DOCUMENT TEXT:
# Eleaf Lyche Review



## brotiform (13/5/16)

Hi 

Firstly , thank you to @Ave40 for giving me the chance to review some shiny new products 

Item : Eleaf Lyche Tank

Description : "The Lyche atomizer introduces the most popular stainless steel Notchcoil which can work under high wattage and will bring you a great vaping experience. This new atomizer is remarkably efficient and convenient to use with the bottom leakproof cup design and the side liquid filling solution. The stainless steel construction with hidden top airflow control makes the Lyche simple yet fashionable in appearance"

Packaging : The Lyche comes in neat packaging and well secured. Inside you'll find your pretty new tank , with an RBA , Notchcoil and fitted with a stainless steel dual coil. You'll find a well defined user manual and your usual spares , but no spare glass. 

Aesthetics : This little tank is pretty , the stainless steel is well offset with some lovely green seals. The tank has a really neat little side airflow window , with Lyche printed on the inner panel. The other feature that looks really good and works well too is the top airflow ring , you'd almost think it wasn't there

Build quality : This little tank is SLICK. The side airflow only opens up part way , with a nice little click to lock it open or closed. The top airflow ring slides open and close with ease , and the threads are buttery smooth , making this tank an absolute pleasure to open or close.

EXERCISE TASK A:
Please render the records from the line with "Where should I click to: Open" up to and including the line with "Open the Manage gear settings menu" as a JSON list of strings, one string per line, leaving out any blank lines.

RECORDS SUPPLIED:
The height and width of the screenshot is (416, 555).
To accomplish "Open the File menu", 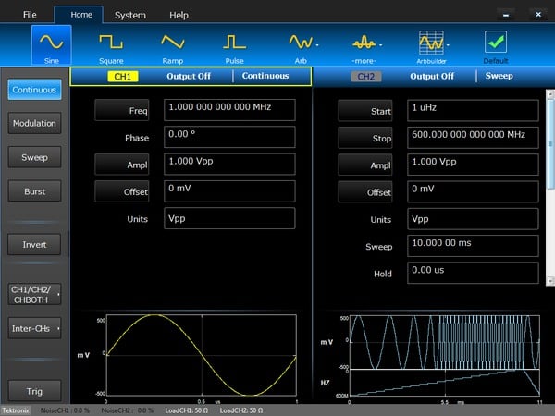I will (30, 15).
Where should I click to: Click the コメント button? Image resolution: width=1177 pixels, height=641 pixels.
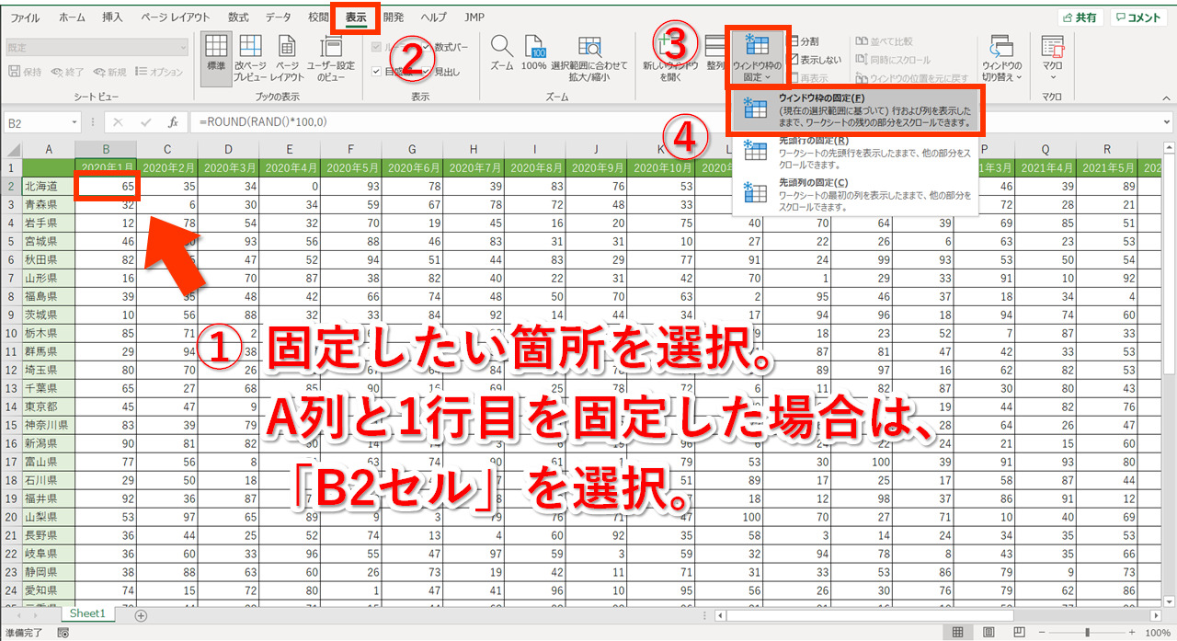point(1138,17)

==

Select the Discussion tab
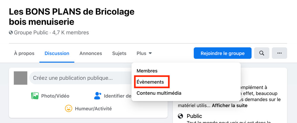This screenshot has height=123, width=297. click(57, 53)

==

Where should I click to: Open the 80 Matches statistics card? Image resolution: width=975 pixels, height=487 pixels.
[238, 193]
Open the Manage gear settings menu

EXERCISE TASK B:
According to the Eleaf Lyche review, what color are the seals that offset the stainless steel?

WRITTEN ANSWER A:
[
  "Where should I click to: Open the 80 Matches statistics card? Image resolution: width=975 pixels, height=487 pixels.",
  "[238, 193]",
  "Open the Manage gear settings menu"
]

WRITTEN ANSWER B:
Green.